[What is being asked]
How many lines of the rows below contain the string "icon"? Reply with the number alone.

[Record list]
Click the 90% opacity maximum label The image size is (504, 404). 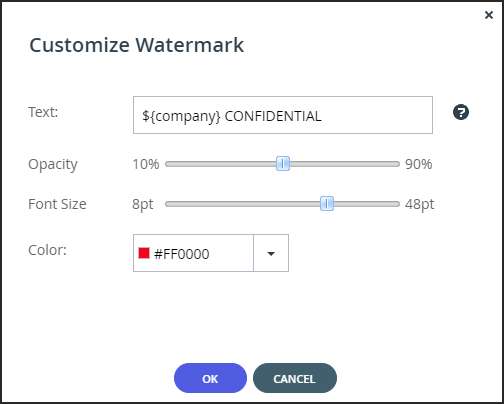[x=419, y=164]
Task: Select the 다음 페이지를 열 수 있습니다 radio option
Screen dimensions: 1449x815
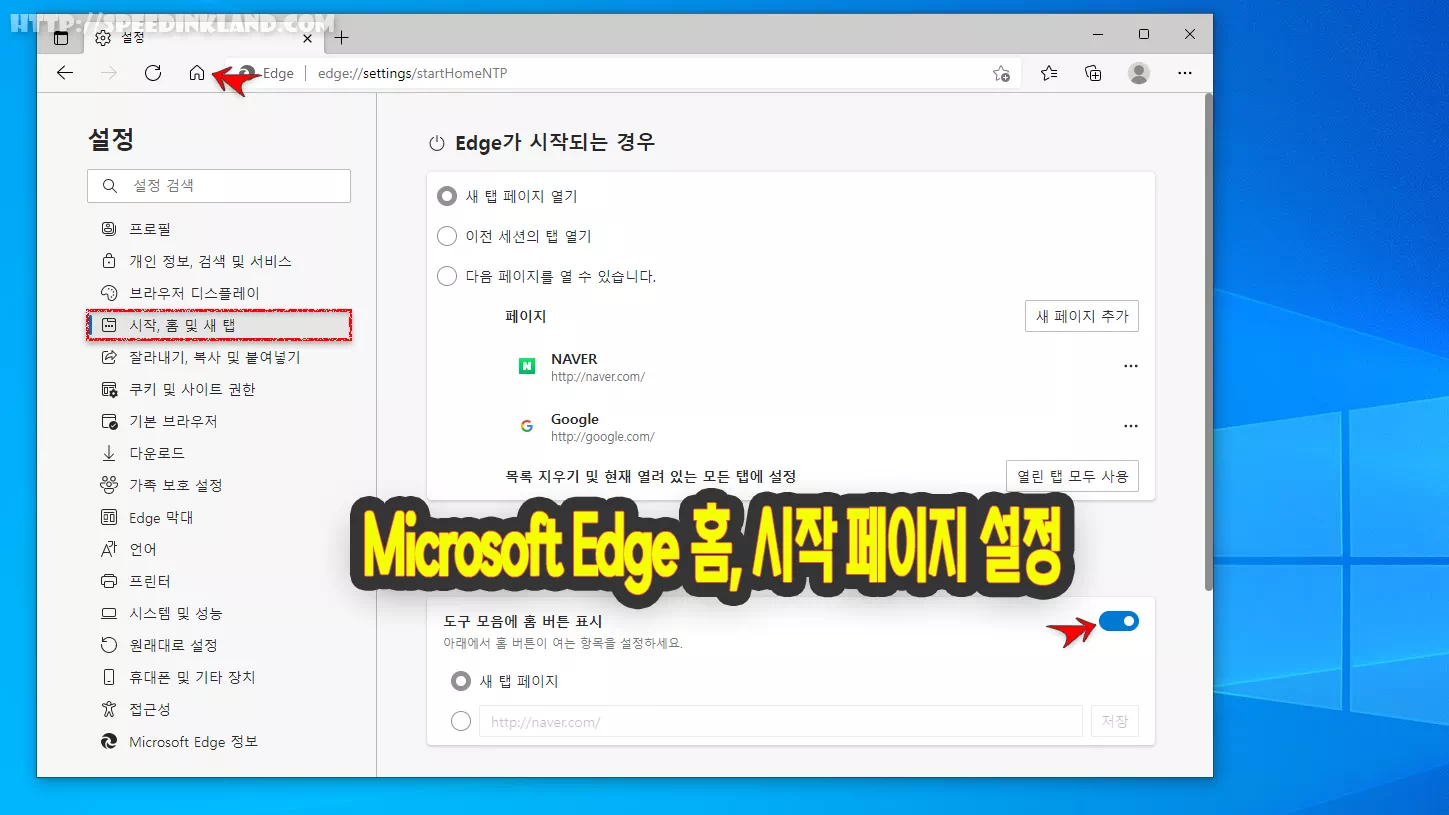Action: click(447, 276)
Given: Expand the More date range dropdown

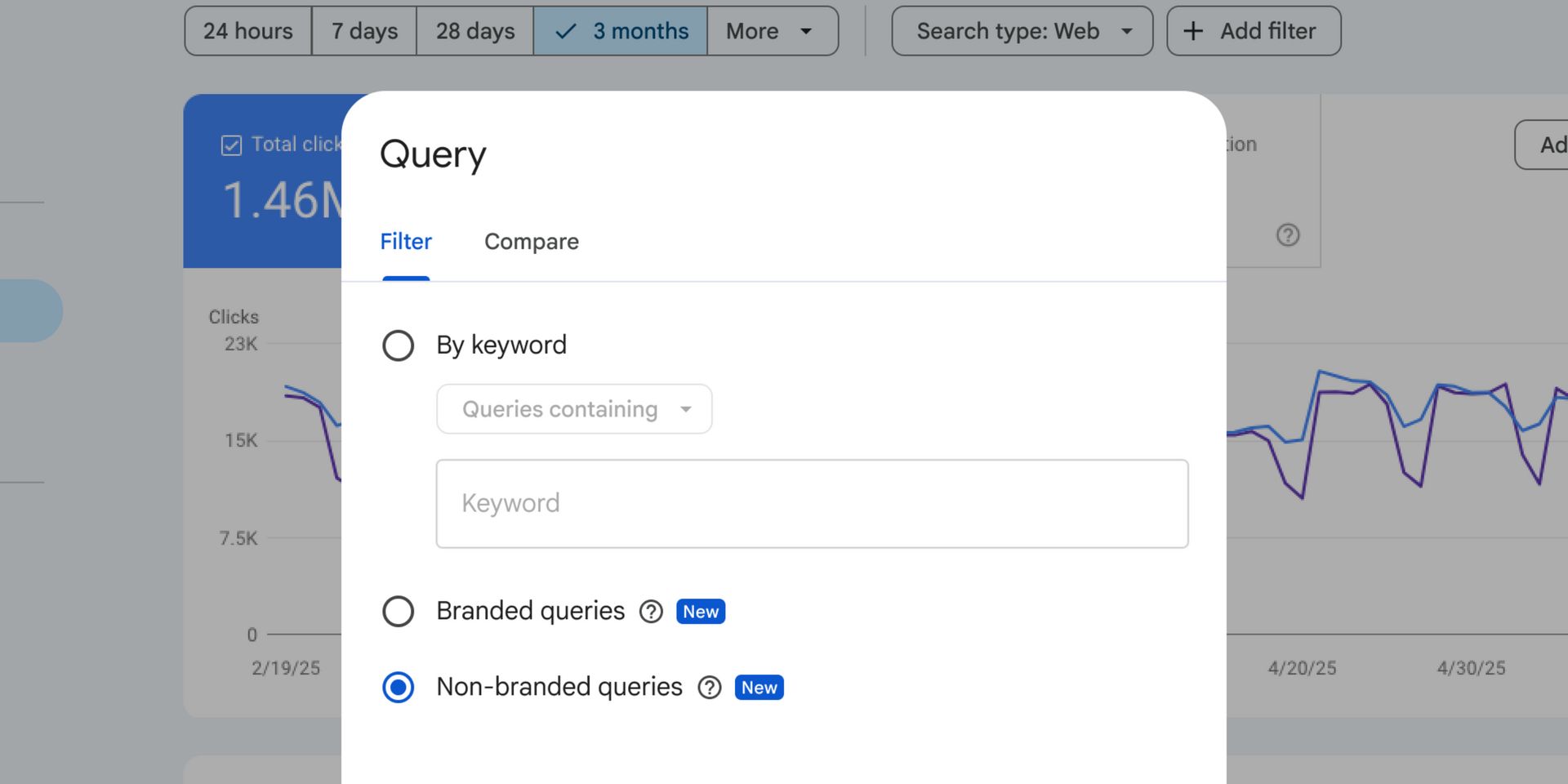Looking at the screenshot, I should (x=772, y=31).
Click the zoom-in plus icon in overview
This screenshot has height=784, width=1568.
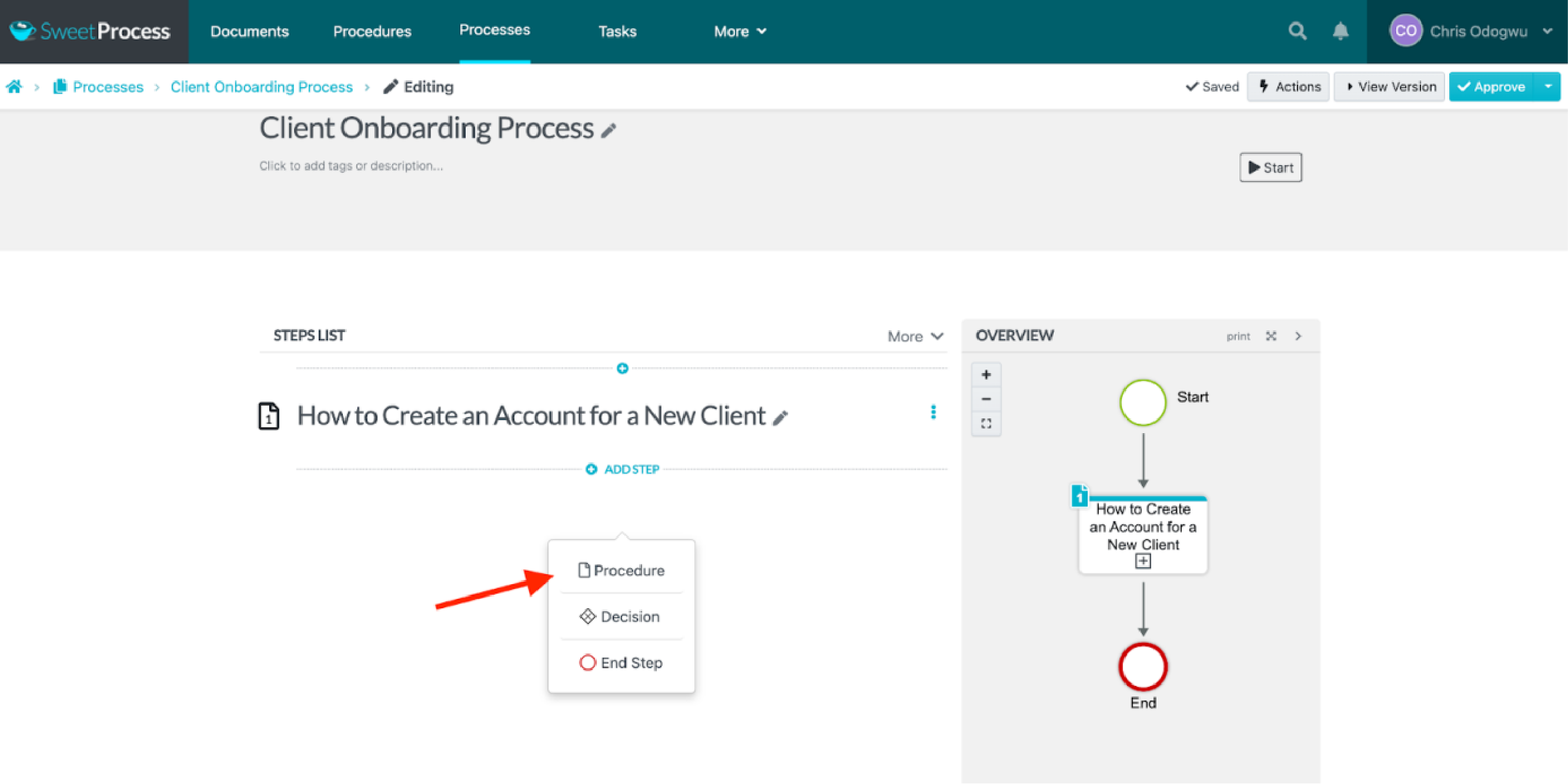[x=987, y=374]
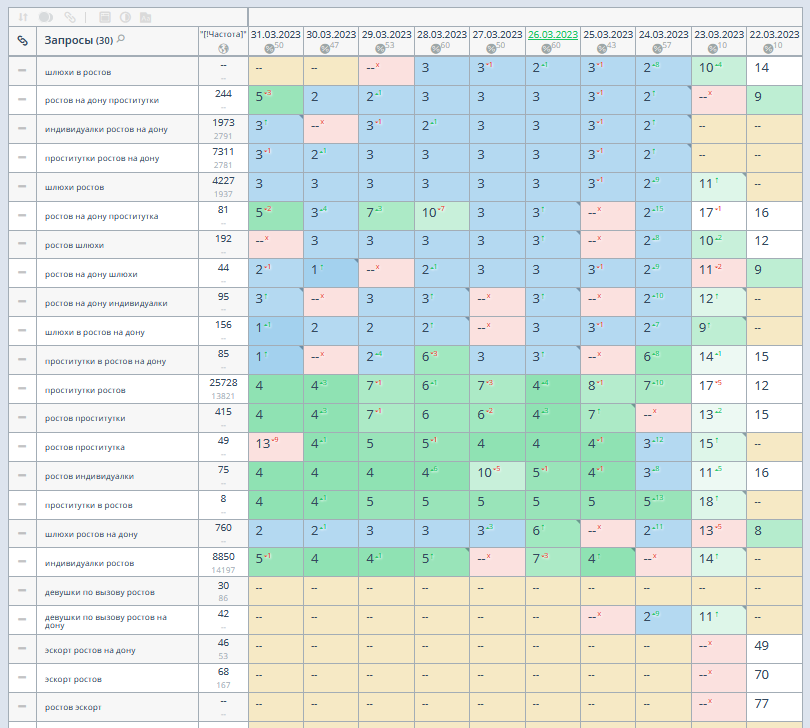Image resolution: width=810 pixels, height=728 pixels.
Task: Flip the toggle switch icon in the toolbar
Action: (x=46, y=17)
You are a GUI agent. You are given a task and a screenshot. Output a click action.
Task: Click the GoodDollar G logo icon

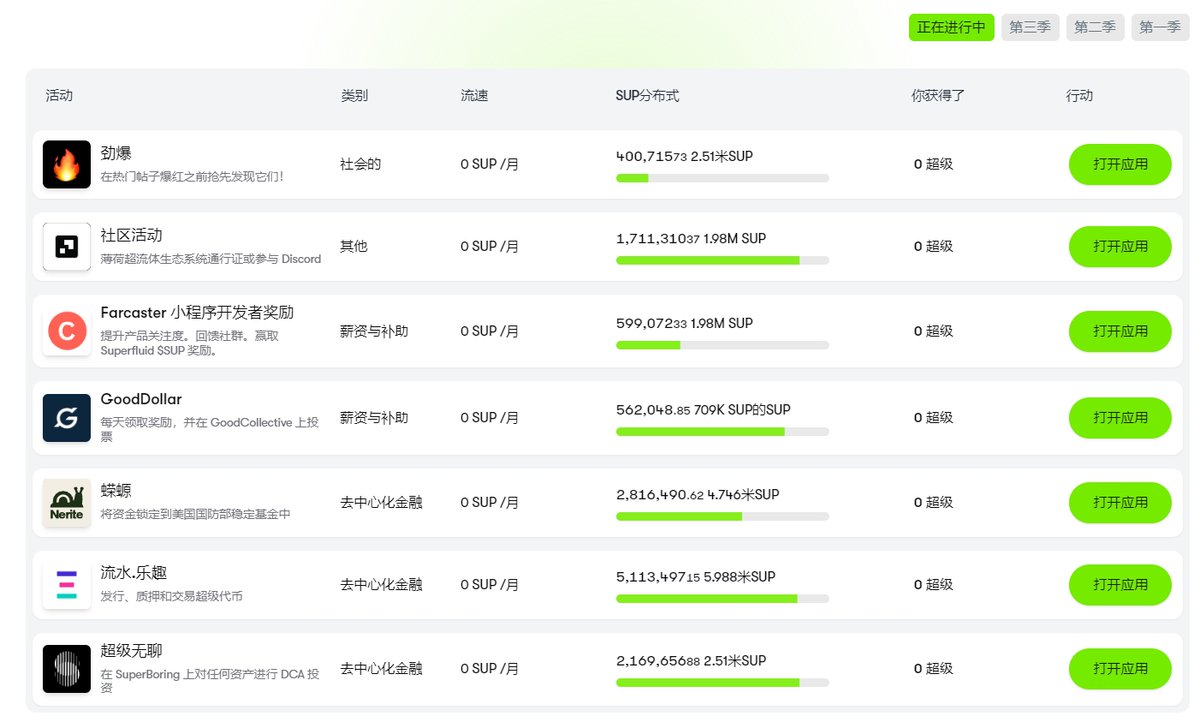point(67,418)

[Full response]
3